> _Directions for this task_
Rewrite the rows starting at the line that contains "This screenshot has width=1328, height=1290." and ending at the line that contains "center [632, 135].", changing "Describe" to "Identify" and leaving everything else unchanged.

> _Provided entries_

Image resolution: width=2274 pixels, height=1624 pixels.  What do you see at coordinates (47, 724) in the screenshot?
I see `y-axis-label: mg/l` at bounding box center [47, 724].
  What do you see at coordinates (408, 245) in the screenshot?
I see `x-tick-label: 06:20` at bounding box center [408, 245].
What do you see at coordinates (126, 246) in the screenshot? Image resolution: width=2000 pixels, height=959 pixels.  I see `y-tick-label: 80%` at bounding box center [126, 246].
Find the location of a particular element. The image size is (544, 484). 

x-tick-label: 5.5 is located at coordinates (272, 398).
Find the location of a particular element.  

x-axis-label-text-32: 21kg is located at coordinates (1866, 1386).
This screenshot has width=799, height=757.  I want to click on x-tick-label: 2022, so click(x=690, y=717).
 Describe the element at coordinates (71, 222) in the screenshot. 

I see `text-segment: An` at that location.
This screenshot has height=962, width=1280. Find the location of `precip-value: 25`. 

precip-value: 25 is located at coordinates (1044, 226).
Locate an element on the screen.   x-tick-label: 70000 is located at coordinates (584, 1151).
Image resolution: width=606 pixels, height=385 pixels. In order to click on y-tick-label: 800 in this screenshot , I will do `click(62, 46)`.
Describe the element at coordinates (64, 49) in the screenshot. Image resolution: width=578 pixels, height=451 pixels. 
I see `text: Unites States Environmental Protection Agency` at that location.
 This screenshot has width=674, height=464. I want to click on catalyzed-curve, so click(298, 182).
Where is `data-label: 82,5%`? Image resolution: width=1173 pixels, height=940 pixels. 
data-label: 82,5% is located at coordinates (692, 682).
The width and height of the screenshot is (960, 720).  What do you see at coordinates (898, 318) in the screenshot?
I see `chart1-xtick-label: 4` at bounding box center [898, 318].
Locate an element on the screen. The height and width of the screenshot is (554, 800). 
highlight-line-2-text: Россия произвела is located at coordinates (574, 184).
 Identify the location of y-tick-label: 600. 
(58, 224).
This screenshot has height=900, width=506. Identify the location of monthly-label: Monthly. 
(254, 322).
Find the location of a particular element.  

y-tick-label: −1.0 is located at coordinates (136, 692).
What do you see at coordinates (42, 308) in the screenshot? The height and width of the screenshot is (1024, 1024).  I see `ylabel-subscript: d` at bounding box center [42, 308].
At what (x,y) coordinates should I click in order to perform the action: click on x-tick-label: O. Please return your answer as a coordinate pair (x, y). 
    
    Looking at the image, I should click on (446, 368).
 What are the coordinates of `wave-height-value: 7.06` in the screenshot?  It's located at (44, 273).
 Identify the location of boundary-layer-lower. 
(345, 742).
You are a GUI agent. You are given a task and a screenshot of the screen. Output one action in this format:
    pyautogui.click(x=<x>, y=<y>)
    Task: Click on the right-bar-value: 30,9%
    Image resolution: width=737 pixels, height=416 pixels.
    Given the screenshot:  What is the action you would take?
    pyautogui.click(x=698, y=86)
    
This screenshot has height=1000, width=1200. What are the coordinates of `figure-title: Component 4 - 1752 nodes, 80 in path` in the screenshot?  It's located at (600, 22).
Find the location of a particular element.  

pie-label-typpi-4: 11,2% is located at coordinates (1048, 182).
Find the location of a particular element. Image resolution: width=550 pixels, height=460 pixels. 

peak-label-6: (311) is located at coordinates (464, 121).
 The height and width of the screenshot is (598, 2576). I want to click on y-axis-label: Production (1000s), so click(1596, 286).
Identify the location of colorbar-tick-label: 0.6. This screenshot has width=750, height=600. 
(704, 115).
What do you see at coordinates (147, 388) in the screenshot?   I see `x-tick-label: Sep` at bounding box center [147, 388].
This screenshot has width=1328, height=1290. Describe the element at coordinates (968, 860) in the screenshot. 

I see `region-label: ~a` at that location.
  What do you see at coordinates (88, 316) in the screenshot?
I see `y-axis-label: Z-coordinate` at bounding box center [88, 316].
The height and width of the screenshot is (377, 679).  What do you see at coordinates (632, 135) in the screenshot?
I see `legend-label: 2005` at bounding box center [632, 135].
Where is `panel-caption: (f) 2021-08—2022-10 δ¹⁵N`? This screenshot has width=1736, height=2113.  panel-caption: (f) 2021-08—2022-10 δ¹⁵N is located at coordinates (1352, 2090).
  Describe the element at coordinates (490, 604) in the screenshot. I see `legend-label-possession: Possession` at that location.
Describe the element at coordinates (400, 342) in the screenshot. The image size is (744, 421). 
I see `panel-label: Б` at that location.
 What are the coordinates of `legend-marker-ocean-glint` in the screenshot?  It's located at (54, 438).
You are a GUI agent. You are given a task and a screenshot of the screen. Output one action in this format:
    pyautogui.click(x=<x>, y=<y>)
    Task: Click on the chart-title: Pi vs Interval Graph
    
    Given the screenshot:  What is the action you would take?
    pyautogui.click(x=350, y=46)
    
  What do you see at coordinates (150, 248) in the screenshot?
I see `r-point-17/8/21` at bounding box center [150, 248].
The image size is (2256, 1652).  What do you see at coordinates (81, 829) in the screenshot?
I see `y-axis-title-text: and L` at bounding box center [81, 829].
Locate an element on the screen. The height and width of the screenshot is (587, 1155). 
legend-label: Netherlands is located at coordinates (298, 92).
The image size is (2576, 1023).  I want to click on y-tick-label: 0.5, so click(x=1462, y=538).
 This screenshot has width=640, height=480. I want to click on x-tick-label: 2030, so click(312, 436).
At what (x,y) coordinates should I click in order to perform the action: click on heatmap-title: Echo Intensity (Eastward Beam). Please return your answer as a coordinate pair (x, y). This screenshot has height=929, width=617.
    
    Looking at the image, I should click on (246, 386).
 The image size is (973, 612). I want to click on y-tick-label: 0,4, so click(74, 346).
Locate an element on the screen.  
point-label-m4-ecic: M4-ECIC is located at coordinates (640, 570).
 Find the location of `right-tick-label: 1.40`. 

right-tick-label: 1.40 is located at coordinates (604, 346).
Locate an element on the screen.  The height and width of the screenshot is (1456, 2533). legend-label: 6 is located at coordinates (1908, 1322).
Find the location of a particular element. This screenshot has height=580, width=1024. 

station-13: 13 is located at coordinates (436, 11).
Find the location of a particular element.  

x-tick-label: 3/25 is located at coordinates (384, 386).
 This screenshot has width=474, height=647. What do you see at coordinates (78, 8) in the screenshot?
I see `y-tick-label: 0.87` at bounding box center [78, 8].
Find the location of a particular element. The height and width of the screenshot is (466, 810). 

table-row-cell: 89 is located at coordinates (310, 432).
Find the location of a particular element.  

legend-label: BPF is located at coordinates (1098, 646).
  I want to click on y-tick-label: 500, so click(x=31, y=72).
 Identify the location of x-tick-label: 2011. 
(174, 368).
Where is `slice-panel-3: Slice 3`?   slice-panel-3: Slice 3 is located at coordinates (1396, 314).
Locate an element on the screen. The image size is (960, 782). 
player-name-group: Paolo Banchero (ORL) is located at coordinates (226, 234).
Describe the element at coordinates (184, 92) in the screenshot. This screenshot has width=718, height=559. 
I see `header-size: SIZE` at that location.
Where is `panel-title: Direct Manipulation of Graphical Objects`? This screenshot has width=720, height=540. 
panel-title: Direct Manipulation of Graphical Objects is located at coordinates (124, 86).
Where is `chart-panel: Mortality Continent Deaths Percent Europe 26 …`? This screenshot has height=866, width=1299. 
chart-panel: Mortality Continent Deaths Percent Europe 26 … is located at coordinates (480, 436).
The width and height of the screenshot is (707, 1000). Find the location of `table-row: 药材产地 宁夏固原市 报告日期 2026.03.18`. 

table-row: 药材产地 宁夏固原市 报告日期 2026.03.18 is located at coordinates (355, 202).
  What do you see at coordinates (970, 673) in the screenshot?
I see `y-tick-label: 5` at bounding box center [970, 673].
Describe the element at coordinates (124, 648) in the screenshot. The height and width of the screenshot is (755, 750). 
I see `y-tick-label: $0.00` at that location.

> _Written response_
This screenshot has width=1328, height=1290. Identify the element at coordinates (968, 860) in the screenshot. 

I see `region-label: ~a` at that location.
  What do you see at coordinates (88, 316) in the screenshot?
I see `y-axis-label: Z-coordinate` at bounding box center [88, 316].
The height and width of the screenshot is (377, 679).  What do you see at coordinates (632, 135) in the screenshot?
I see `legend-label: 2005` at bounding box center [632, 135].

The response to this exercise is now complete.